ISEE ET LES DEUX VISAGES. Partie 1. L'image de Ruth Rendell...
2.Le devoir d'enchanter...
Isée a trouvé à donner des cours à un Amricain aisé qui veut innover. Elle inventera pour lui des personnages de femmes américaines. Ainsi naît Ruth, la première.
J'enseignais depuis quelques temps dans une école de langue tous les matins ainsi que deux après-midi par semaine et tant que j’avais vécu dans le cinquième, j’avais trouvé la tâche lourde mais gérable. Je pouvais, pour ainsi dire, aller au travail à pied. Ma séparation d’avec Paul m’avait contrainte à déménager et, ne voulant pas me heurter à de grandes difficultés financières, je m’étais rabattue sur ce petit studio aux Invalides, que mes parents me louaient. Je m’en arrangeais mais constatais que je courais beaucoup. Travailler dans une école de pointe, c’est bien mais cela supposait d’assister à de longues et nourrissantes formations. Où trouverais-je du temps pour mon Américain ? La question n’était pas oiseuse ; il me suffisait de me remémorer son visage à la fois massif et harmonieux pour le savoir. Je ne devais rien négliger puisque je le désirais tant...

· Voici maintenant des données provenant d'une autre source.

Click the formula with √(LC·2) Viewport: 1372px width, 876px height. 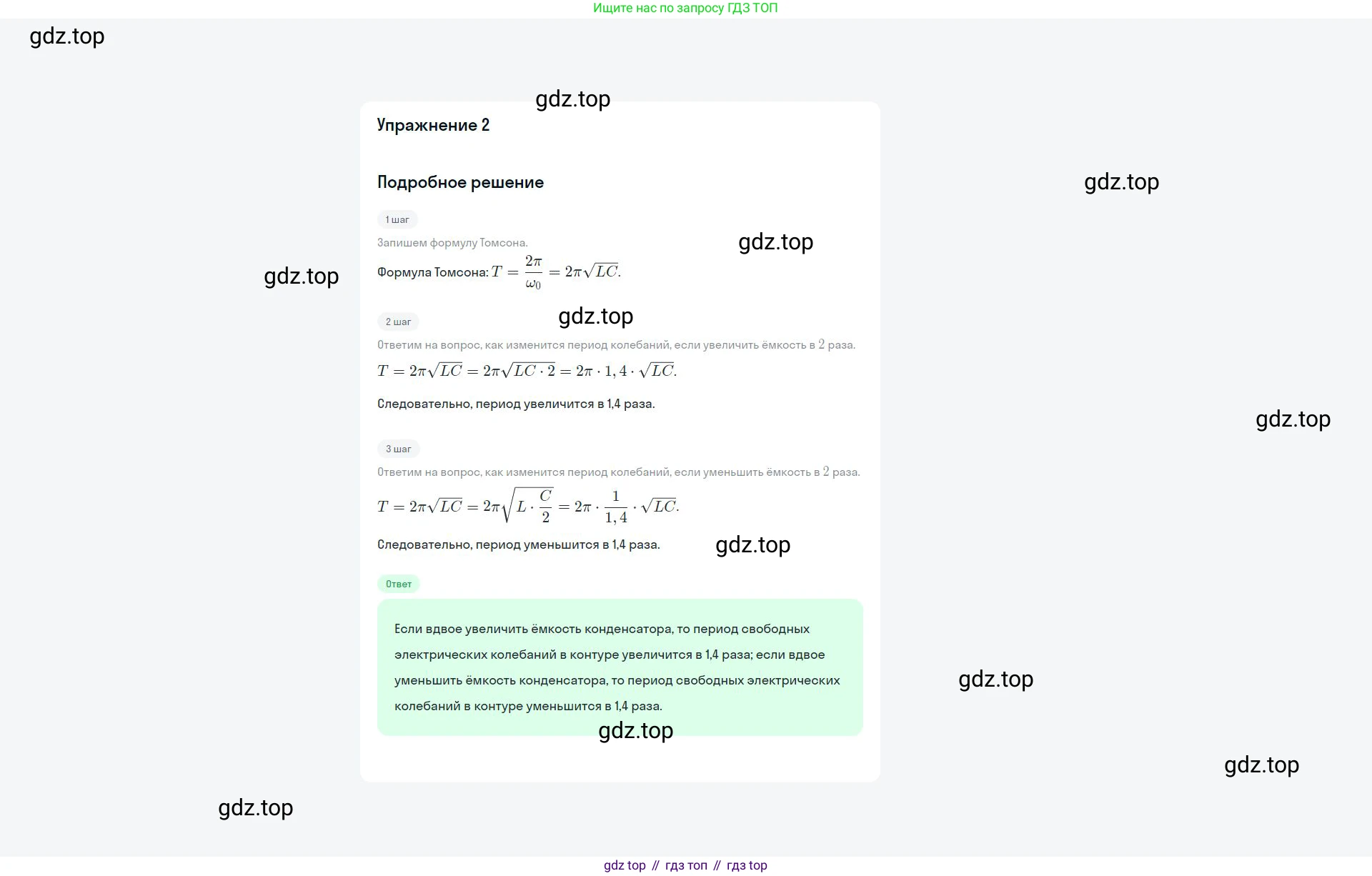coord(527,371)
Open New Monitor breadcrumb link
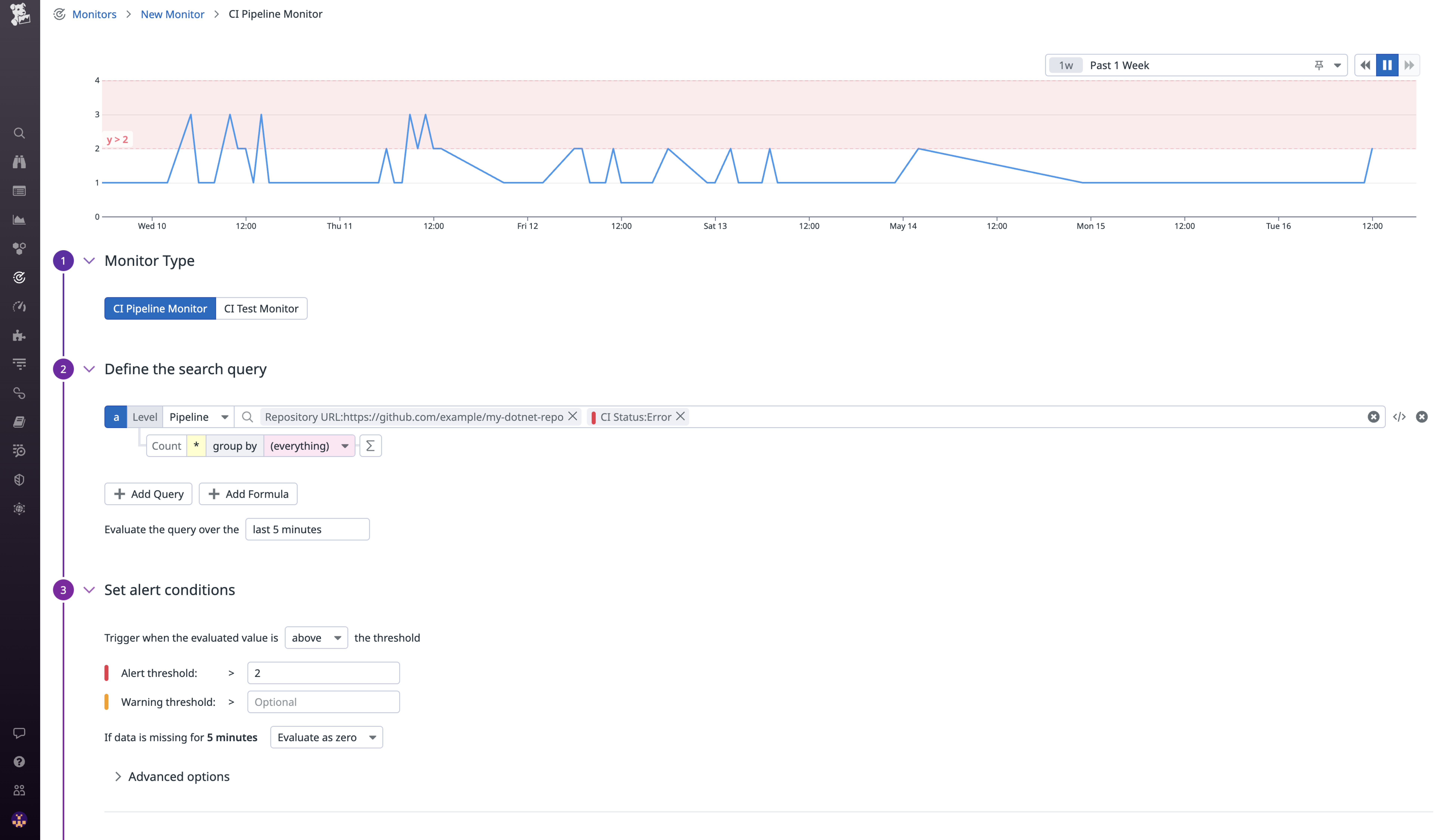Screen dimensions: 1446x840 coord(172,14)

-Alors, Isée, vous trouvez ?
-Oui, j'ai quelques idées...
L’image de Ruth Rendell s’imposa très vite à moi. En 1772, elle avait trente ans et avait épousé à l’âge de dix-huit ans un entrepreneur du nom de Jonathan Sheridan dont elle avait quatre fils. Sheridan était un homme solide à la tête bien faite. Commerçant, il travaillait en liaison étroite avec le port de Boston et s’agaçait, comme beaucoup, des vexations permanentes que la couronne anglaise faisait subir à ses treize colonies en général et à Boston en particulier. Voilà quelqu’un qui, quelques années avant la guerre d’indépendance, n’hésiterait pas à s’insurger contre le colonisateur. Une femme inconsciente de sa beauté, puritaine et soumise, un mari haut en couleur doté d’un vigoureux sens de la justice, voilà ce que seraient mes personnages de départ. Il m’en fallait un troisième, qui incarnerait la tentation. Serait-ce un de ces Américains favorables à la tutelle anglaise, ce qui, pour Ruth, constituerait une tradition ? Ou bien, l’un de ces Bostoniens en colère, qu’elle rencontrerait pas le biais de son mari et dont elle tomberait follement amoureuse ? Sur ce point, j’hésitais encore mais il me restait plusieurs jours pour me décider.
Dans le métro, à la pause déjeuner, en faisant mes courses, je peaufinais mon histoire et, bien sûr, dès que je le pouvais, je m’informais chez moi de la Boston du dix-huitième siècle. Bien que vivant à New York, Phillip m’avait y avoir passé sa jeunesse. Il était cultivé et devait, manifestement, bien connaître l’histoire de sa ville. Il me fallait donc éviter tout impair. Je collectais donc ce que je pus comme renseignements et m’attachai aux figures de John Hancock et de John Adams…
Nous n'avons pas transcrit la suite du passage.